▸ **WORK ORDER**: The records below are to be repeated exactly, and their pictures left out.

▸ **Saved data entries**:

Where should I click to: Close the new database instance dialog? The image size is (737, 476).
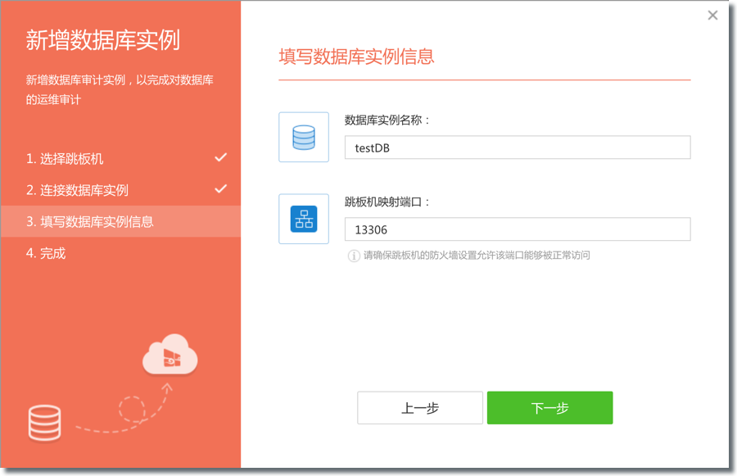712,15
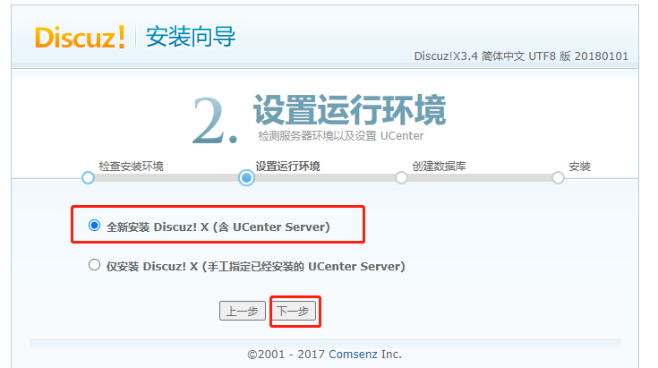Click the 全新安装 Discuz! X option label
The width and height of the screenshot is (658, 368).
(218, 227)
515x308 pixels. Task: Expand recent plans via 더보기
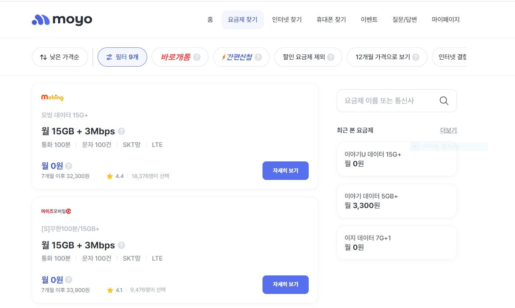pos(448,130)

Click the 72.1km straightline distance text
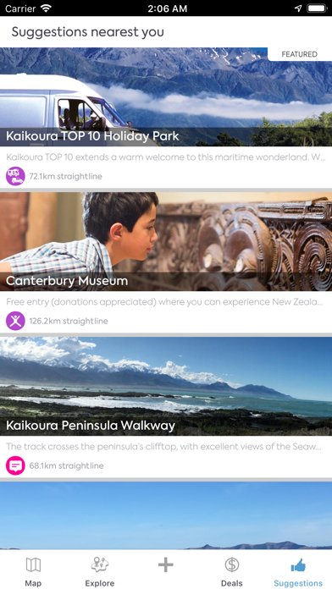(65, 176)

▸ **RESPONSE TO THE TASK**:
Where should I click to: Close the new database instance dialog? The image size is (737, 476).
712,15
Click the 全新安装 Discuz! X option label
The width and height of the screenshot is (658, 368).
(218, 227)
515x308 pixels. Task: Expand recent plans via 더보기
pos(448,130)

Click the 72.1km straightline distance text
(65, 176)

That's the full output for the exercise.